* [ФРАГМЕНТ ИСТОЧНИКА]
+-------+

В очевидном противоречии с этими магическими практиками оказываются, с одной стороны, изречение Гераклита «Трупы на выброс пуще дерьма», а с другой — евангельское требование предоставить мертвым хоронить своих мертвецов (отзвуком которого уже внутри христианской церкви стал отказ францисканцев–спиритуалов от официального обряда погребения). Таким образом, очевидно, что переплетение и контрастное сочетание этих традиций — магико–юридической и философско–мессианской — определяет амбивалентное отношение к достоинству смерти в нашей культуре начиная от самых ее истоков.

Возможно, наиболее сильно эта амбивалентность проявляется в том эпизоде из «Братьев Карамазовых», где речь идет о невыносимом зловонии, исходившем от трупа старца Зосимы. Монахи, толпившиеся у кельи святого старца, быстро разделились на тех, кто усомнился в святости его жизни (таковых было большинство), так как достоинство усопшего очевидным образом не было явлено — ведь вместо того чтобы источать благоухание святости, он в самом скором времени начал разлагаться, — и тех, весьма немногих, кто знал, что участь трупа не позволяет делать выводы этического свойства. Смрад, витавший над головами маловерных монахов, чем–то сродни тошнотворному запаху, распространявшемуся над лагерем из труб кремационных печей, недаром прозванных «дорогой в небеса». В зловонии этих печей некоторые также видят символ наивысшего оскорбления, нанесенного Освенцимом достоинству смертных.

Амбивалентность отношения нашей культуры к смерти достигает кульминации после Освенцима. Это особенно заметно у Адорно, который хотел представить Освенцим своего рода историческим водоразделом, утверждая не только, что «после Освенцима поэзия уже невозможна», но и что «после Освенцима любая культура вместе с любой ее уничижительной критикой — всего лишь мусор»[146]. С одной стороны, он, как кажется, разделяет взгляды Арендт и Хайдеггера (к которым, впрочем, не испытывает ни малейшей симпатии) на «производство трупов» и говорит о «массовом производстве смерти по сходной цене»; с другой — с презрительным негодованием отвергает рассуждения Рильке (и того же Хайдеггера) о «собственной» смерти.

+-------+

* [ИМЕЮЩИЕСЯ ЗАПИСИ]
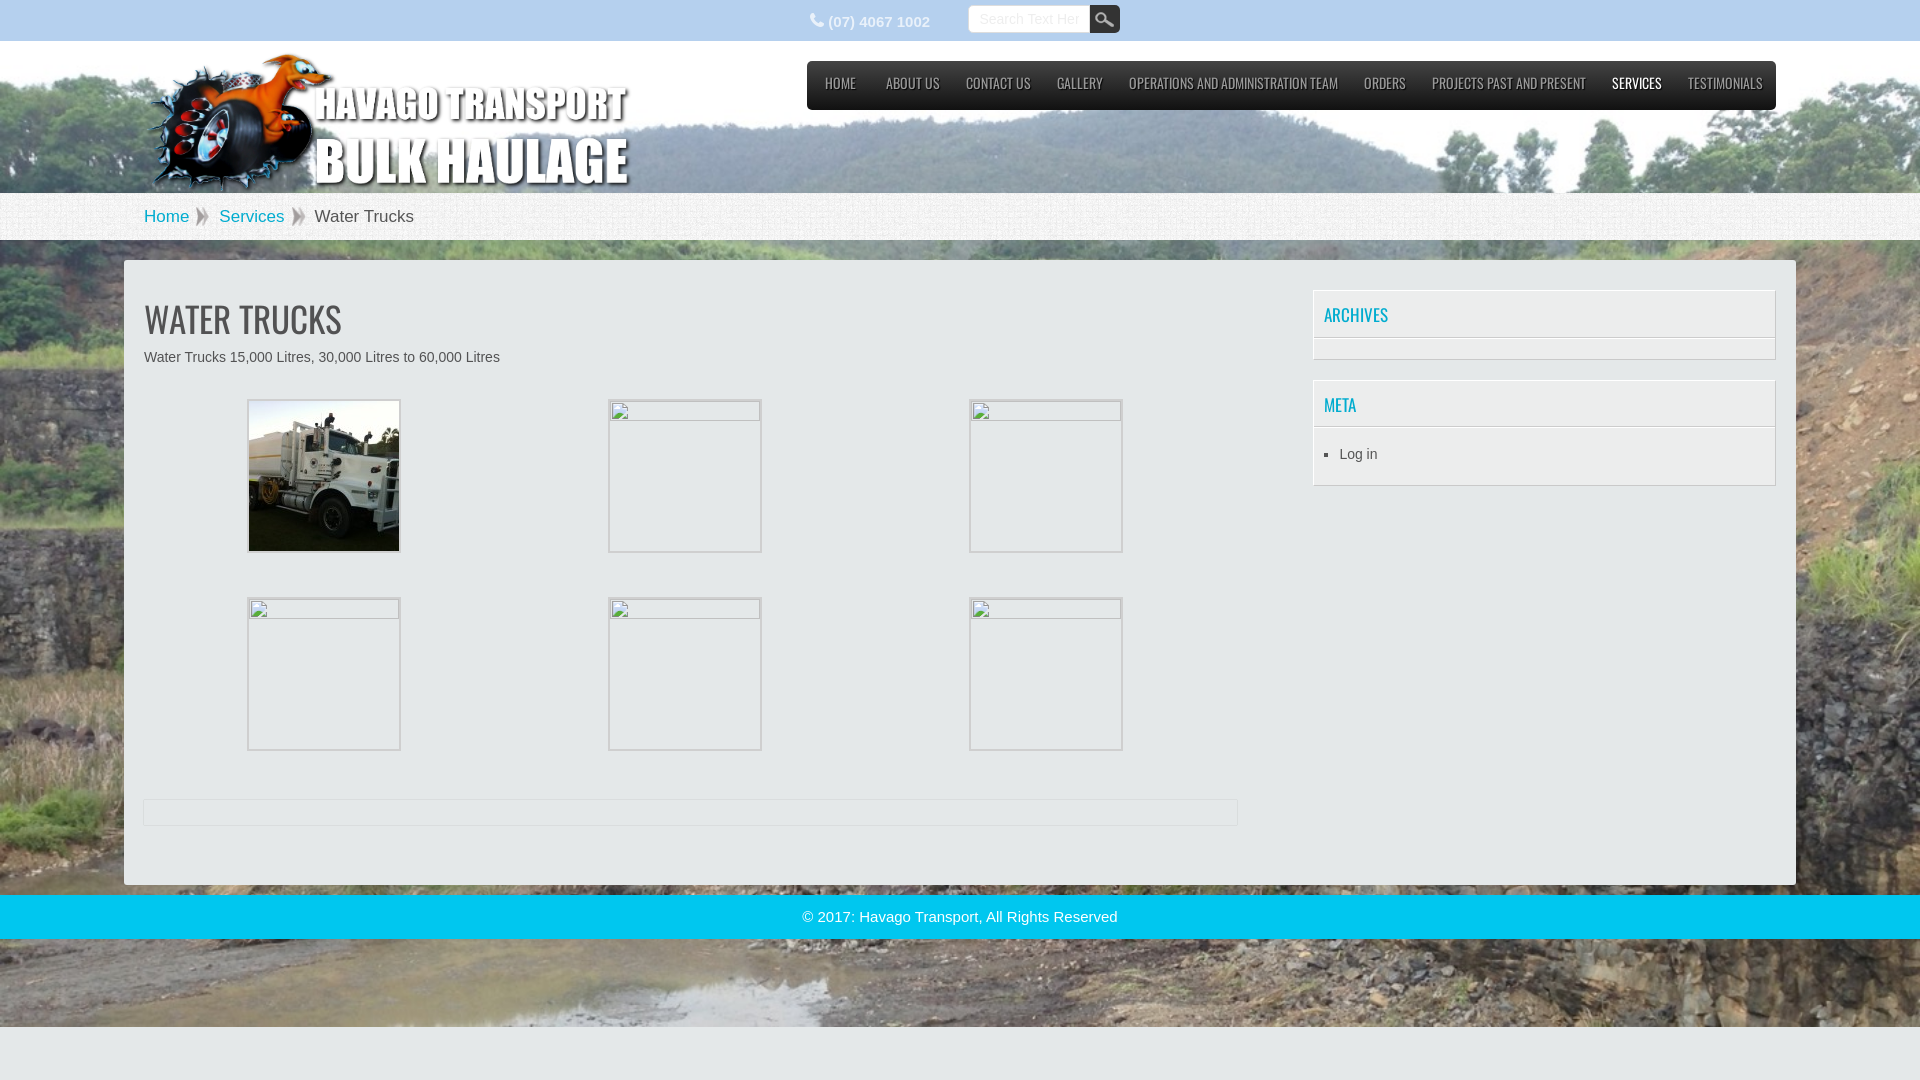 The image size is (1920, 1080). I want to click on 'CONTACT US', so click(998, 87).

+-------+

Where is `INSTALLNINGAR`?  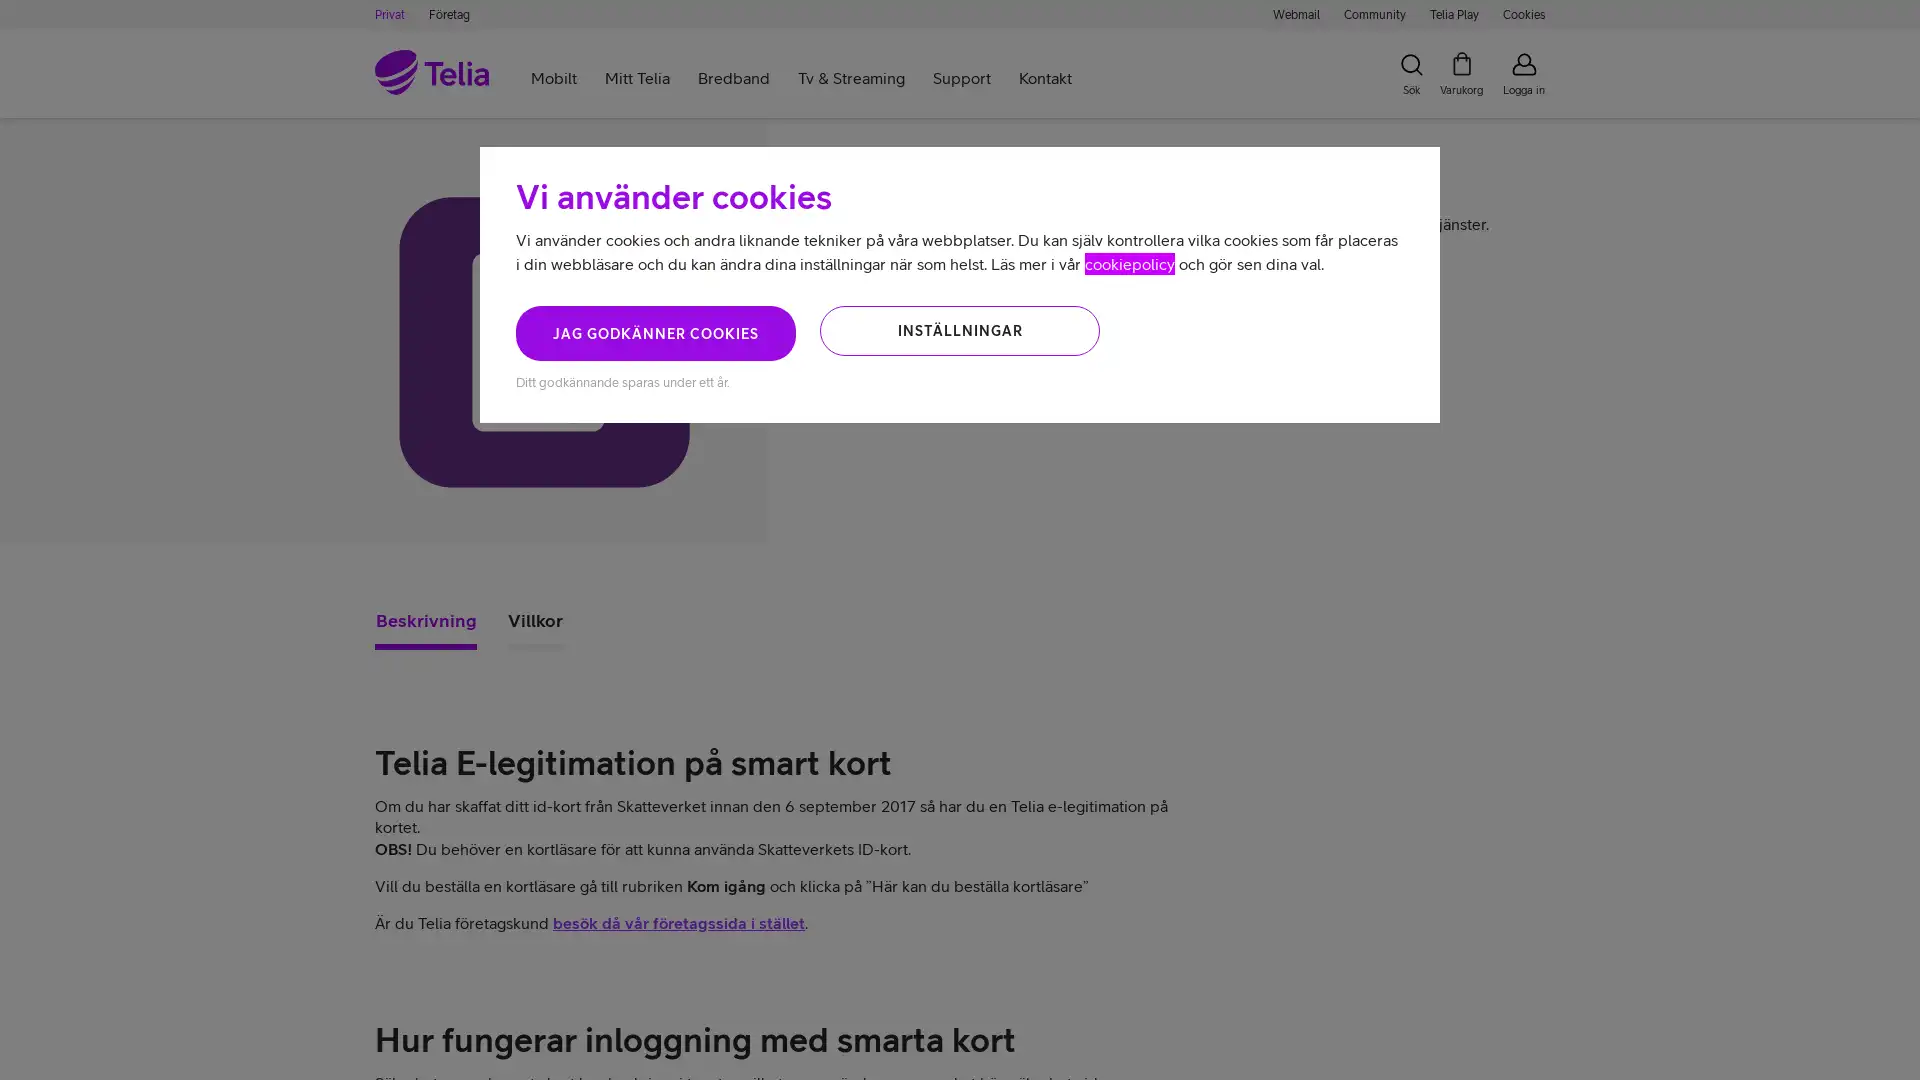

+-------+

* [ВАША ЗАДАЧА] Пожалуйста, перепишите слово в слово тот отрывок из текста об отношении культуры к смерти, который открывается словами «В очевидном противоречии» и завершается словами «самых ее истоков.».

* [РЕЗУЛЬТАТ]
В очевидном противоречии с этими магическими практиками оказываются, с одной стороны, изречение Гераклита «Трупы на выброс пуще дерьма», а с другой — евангельское требование предоставить мертвым хоронить своих мертвецов (отзвуком которого уже внутри христианской церкви стал отказ францисканцев–спиритуалов от официального обряда погребения). Таким образом, очевидно, что переплетение и контрастное сочетание этих традиций — магико–юридической и философско–мессианской — определяет амбивалентное отношение к достоинству смерти в нашей культуре начиная от самых ее истоков.